-- THE DATA follows --
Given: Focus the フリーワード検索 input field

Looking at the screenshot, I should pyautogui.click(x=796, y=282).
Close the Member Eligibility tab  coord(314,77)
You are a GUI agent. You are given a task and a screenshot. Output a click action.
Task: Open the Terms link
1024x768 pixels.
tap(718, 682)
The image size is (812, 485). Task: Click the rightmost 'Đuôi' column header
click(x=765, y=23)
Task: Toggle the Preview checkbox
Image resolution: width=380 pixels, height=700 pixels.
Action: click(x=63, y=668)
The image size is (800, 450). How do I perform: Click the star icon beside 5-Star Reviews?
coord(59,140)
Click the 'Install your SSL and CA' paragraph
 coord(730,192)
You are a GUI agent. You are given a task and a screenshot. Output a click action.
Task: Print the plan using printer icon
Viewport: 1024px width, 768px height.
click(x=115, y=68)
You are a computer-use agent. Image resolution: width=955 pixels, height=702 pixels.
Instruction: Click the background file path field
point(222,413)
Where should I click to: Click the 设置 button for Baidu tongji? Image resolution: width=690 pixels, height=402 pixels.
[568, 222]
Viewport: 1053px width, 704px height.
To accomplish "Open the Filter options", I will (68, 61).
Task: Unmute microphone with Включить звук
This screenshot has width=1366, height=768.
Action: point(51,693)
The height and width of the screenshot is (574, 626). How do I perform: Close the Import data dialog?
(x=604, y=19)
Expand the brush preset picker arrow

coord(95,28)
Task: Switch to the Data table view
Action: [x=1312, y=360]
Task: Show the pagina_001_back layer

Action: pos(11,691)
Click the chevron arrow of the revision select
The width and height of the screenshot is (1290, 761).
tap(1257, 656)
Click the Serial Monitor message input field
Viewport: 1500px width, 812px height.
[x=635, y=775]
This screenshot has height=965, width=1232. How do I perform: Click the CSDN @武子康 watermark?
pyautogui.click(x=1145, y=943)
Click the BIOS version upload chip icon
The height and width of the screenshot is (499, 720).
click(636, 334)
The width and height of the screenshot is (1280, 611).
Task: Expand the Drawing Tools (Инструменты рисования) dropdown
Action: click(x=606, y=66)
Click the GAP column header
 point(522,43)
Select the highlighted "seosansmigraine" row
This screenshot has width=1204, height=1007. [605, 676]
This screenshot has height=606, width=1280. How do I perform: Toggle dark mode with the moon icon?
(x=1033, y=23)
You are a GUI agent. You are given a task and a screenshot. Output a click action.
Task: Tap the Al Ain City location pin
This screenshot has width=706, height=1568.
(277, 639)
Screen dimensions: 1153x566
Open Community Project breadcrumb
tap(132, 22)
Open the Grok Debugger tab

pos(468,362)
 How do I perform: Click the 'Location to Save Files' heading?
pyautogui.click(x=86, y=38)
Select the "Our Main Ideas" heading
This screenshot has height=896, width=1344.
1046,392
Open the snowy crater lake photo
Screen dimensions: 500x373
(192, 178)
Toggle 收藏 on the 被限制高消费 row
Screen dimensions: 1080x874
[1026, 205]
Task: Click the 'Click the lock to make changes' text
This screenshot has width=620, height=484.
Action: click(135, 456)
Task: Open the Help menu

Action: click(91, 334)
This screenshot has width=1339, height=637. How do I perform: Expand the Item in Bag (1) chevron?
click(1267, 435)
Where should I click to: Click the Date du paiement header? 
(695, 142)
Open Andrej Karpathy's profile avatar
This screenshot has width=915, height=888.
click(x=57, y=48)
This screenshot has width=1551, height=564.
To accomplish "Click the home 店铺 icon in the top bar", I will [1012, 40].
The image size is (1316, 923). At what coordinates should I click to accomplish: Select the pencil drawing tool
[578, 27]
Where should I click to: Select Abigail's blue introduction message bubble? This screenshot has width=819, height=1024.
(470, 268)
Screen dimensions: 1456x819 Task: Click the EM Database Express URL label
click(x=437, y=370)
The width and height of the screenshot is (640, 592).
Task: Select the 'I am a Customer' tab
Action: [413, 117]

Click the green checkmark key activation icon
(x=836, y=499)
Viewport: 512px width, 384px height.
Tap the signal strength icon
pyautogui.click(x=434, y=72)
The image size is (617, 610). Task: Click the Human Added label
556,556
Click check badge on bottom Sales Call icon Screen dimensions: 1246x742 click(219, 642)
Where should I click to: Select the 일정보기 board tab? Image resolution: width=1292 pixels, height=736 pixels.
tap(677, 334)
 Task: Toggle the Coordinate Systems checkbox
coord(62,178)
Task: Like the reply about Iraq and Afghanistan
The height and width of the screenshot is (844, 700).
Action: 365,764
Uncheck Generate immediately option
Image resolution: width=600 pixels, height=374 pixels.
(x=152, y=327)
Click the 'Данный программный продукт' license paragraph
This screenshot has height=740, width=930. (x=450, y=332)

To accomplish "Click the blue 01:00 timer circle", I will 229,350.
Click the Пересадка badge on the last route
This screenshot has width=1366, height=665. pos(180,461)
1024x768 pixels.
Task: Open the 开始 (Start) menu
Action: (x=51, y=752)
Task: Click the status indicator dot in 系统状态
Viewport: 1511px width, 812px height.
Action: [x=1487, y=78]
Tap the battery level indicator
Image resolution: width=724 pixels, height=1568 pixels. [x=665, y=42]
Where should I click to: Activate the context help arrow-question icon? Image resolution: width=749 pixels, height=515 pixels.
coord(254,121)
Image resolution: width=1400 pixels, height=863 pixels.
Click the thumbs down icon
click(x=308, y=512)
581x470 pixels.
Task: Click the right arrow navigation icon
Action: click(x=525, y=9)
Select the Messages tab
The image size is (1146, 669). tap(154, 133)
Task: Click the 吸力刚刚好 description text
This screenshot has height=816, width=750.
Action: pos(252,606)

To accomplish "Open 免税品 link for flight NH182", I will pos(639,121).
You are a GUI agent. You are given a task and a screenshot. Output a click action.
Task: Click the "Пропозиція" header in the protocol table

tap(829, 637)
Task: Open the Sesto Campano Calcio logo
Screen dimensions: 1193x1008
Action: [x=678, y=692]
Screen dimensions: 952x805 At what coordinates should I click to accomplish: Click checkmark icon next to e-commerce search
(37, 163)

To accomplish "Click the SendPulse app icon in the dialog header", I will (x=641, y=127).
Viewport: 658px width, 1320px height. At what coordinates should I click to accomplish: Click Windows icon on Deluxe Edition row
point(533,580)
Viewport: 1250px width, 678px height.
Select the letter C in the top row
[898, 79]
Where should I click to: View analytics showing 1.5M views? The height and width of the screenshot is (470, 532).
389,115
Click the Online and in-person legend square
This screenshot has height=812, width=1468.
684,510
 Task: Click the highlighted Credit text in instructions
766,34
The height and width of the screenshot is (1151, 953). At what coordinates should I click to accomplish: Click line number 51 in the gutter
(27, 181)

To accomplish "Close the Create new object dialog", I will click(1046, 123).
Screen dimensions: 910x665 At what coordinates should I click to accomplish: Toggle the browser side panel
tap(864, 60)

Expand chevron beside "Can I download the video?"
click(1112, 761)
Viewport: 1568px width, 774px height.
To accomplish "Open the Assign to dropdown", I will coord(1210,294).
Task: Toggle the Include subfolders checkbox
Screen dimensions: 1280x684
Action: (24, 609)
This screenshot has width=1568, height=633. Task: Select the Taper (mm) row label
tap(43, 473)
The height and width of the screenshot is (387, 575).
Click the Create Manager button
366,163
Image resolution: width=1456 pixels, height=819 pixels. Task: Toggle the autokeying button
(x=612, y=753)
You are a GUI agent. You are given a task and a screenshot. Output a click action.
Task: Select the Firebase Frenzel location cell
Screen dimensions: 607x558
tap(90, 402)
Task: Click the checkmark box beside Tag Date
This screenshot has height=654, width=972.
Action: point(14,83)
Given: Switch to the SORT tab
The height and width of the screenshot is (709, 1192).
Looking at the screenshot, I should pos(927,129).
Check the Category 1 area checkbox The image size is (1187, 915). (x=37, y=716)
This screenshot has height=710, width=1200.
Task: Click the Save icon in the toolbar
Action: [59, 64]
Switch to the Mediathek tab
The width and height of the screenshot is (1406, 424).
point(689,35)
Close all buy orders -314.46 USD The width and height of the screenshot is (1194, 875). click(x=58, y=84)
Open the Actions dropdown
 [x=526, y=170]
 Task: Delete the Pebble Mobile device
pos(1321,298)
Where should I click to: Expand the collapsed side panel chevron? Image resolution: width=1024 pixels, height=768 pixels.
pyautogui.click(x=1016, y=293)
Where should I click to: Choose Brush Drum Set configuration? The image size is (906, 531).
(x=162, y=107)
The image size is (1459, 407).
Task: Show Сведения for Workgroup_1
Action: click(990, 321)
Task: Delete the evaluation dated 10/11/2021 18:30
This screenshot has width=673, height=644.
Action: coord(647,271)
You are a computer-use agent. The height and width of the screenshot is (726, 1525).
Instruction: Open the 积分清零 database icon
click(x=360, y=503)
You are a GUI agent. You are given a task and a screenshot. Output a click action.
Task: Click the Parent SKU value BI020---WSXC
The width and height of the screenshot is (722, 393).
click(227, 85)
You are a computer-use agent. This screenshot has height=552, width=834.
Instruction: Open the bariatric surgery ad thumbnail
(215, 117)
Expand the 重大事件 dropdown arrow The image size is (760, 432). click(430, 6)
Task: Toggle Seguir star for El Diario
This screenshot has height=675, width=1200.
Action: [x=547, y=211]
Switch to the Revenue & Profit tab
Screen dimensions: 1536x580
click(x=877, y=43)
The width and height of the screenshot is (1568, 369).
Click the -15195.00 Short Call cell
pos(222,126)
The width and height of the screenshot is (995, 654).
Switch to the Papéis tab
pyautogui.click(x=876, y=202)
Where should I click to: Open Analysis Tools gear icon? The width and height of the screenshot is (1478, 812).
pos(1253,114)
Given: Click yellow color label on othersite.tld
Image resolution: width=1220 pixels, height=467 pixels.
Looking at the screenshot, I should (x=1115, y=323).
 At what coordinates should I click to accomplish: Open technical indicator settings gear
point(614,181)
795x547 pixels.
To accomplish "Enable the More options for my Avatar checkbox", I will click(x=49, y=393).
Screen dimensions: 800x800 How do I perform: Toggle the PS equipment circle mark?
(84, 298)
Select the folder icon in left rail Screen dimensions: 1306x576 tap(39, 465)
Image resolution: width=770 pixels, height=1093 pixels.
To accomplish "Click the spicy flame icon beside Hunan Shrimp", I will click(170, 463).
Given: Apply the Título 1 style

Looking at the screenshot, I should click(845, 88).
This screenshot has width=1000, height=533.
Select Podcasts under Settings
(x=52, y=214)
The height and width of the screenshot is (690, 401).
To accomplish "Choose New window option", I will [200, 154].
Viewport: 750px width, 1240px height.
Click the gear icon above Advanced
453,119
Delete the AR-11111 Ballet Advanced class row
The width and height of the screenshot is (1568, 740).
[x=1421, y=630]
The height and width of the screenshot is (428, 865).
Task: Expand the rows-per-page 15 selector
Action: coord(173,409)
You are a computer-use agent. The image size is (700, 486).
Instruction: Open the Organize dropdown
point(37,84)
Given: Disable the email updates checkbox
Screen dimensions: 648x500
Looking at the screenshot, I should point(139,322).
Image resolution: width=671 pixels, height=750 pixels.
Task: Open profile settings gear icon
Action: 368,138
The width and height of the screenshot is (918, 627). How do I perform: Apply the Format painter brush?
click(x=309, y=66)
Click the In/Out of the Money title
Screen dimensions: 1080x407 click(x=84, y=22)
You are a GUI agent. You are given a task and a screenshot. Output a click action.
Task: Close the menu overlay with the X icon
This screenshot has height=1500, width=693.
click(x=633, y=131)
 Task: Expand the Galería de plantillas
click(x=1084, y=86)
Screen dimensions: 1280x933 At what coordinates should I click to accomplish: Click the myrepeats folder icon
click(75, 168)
-- THE DATA concluded --
- [YOUR OBJECTIVE] Output exactly the lines of the material above from the one containing "Task: Open the Help menu" up to and including the one containing "Click check badge".

- [RESULT]
Task: Open the Help menu

Action: click(91, 334)
This screenshot has width=1339, height=637. How do I perform: Expand the Item in Bag (1) chevron?
click(1267, 435)
Where should I click to: Click the Date du paiement header? 
(695, 142)
Open Andrej Karpathy's profile avatar
This screenshot has width=915, height=888.
click(x=57, y=48)
This screenshot has width=1551, height=564.
To accomplish "Click the home 店铺 icon in the top bar", I will [1012, 40].
The image size is (1316, 923). At what coordinates should I click to accomplish: Select the pencil drawing tool
[578, 27]
Where should I click to: Select Abigail's blue introduction message bubble? This screenshot has width=819, height=1024.
(470, 268)
Screen dimensions: 1456x819 Task: Click the EM Database Express URL label
click(x=437, y=370)
The width and height of the screenshot is (640, 592).
Task: Select the 'I am a Customer' tab
Action: [413, 117]

Click the green checkmark key activation icon
(x=836, y=499)
Viewport: 512px width, 384px height.
Tap the signal strength icon
pyautogui.click(x=434, y=72)
The image size is (617, 610). Task: Click the Human Added label
556,556
Click check badge on bottom Sales Call icon Screen dimensions: 1246x742 click(219, 642)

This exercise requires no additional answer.